━━━━━ Input data ━━━━━
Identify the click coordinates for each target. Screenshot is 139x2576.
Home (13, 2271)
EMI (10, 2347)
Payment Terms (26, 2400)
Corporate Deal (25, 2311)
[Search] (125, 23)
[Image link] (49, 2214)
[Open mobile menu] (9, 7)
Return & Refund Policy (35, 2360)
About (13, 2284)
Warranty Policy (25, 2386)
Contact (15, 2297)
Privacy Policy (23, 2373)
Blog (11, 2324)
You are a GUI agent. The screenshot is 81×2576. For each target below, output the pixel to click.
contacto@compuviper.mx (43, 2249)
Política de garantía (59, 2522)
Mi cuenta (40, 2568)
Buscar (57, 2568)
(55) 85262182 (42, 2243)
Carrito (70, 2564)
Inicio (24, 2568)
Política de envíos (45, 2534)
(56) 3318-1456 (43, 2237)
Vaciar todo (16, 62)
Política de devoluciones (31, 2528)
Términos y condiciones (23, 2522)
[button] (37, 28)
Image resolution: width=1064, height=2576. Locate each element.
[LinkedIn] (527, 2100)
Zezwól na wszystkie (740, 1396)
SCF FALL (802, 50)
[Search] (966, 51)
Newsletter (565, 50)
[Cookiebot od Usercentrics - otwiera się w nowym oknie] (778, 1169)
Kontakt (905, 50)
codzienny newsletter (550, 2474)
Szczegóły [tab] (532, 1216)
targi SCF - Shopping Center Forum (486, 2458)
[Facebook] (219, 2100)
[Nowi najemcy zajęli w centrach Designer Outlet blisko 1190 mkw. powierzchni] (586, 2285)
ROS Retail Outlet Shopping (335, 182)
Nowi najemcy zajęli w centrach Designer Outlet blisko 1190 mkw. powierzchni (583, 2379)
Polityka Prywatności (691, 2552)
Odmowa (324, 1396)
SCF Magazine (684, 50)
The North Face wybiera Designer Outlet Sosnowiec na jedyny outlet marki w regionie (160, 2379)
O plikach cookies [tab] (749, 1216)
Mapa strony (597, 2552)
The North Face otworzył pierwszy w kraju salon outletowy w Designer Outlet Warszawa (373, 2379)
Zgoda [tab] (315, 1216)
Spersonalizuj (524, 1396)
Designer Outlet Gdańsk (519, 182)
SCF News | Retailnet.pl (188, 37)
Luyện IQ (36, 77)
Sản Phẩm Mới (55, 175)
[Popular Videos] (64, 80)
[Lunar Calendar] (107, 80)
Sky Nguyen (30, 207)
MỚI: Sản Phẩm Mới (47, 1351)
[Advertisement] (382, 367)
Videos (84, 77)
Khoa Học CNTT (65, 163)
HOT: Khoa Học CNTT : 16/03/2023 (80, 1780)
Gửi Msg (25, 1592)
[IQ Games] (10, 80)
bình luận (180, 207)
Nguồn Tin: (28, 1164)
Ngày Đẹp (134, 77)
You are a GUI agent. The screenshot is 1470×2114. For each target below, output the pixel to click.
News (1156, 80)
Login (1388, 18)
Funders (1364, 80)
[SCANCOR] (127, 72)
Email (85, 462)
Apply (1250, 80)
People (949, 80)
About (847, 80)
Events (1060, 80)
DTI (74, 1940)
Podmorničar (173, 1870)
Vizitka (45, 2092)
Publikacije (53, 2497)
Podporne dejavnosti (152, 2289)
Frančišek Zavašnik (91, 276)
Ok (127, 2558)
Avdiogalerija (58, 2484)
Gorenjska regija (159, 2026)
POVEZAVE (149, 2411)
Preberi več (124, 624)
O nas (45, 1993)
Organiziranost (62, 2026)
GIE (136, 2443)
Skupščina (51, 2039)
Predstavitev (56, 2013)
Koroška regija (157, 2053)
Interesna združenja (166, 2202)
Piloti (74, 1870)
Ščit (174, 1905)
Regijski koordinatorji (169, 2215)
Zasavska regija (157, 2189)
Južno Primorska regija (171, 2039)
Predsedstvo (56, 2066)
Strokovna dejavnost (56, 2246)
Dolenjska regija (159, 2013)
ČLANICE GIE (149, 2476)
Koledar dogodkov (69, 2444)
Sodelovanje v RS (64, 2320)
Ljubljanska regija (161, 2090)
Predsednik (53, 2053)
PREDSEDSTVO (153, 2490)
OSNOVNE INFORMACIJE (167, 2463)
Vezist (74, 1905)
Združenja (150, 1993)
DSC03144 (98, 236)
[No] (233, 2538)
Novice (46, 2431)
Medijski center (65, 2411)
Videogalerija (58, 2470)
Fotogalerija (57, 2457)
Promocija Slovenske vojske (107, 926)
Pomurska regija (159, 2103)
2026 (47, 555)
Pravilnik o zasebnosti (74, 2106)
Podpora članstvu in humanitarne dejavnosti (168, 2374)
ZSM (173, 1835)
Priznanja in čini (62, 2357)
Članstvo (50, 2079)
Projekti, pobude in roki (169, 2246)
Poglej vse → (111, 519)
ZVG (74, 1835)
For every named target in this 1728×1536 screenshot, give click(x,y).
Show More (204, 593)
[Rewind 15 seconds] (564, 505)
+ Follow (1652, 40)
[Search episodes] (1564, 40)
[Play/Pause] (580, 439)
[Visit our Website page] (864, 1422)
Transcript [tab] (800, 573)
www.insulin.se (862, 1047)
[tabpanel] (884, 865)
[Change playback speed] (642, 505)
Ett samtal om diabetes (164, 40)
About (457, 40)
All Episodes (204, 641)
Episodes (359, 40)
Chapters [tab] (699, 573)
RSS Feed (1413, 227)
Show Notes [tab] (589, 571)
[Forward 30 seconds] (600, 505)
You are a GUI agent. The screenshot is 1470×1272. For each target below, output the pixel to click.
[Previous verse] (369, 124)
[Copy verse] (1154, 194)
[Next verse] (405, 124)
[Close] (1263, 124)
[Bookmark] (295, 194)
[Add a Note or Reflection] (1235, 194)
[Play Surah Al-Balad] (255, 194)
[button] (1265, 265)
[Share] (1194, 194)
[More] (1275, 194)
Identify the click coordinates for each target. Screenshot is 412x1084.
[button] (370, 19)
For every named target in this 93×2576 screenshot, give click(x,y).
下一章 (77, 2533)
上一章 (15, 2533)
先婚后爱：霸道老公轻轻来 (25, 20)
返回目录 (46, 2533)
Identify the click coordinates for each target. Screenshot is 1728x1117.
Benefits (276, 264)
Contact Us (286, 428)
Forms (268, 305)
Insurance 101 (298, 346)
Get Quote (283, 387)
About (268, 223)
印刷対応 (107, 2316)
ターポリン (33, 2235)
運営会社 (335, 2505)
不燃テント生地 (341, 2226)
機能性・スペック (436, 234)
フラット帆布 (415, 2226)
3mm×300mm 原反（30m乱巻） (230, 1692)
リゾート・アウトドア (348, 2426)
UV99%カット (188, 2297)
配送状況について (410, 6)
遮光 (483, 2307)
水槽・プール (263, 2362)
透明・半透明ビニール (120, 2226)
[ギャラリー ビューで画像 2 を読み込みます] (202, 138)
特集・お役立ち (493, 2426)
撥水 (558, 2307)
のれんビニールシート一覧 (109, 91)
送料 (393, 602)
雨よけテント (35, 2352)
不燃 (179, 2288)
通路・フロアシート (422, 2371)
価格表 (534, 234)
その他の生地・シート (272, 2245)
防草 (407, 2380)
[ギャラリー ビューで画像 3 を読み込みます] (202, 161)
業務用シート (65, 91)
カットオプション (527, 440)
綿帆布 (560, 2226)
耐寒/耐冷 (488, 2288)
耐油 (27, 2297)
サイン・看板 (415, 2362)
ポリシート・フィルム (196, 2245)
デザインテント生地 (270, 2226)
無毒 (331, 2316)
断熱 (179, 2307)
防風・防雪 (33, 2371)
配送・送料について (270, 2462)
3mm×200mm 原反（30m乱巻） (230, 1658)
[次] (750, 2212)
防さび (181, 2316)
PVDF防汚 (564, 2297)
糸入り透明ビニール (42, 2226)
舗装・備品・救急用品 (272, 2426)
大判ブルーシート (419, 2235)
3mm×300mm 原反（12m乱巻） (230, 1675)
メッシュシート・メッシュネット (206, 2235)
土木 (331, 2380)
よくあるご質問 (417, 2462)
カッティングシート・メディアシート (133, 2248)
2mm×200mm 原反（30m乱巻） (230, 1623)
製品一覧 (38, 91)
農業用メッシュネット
━━━━━
**Task instructions:**
Your answer should consist of every line from the entries that holds "ギャラリー".

**Written response:**
[ギャラリー ビューで画像 2 を読み込みます] (202, 138)
[ギャラリー ビューで画像 3 を読み込みます] (202, 161)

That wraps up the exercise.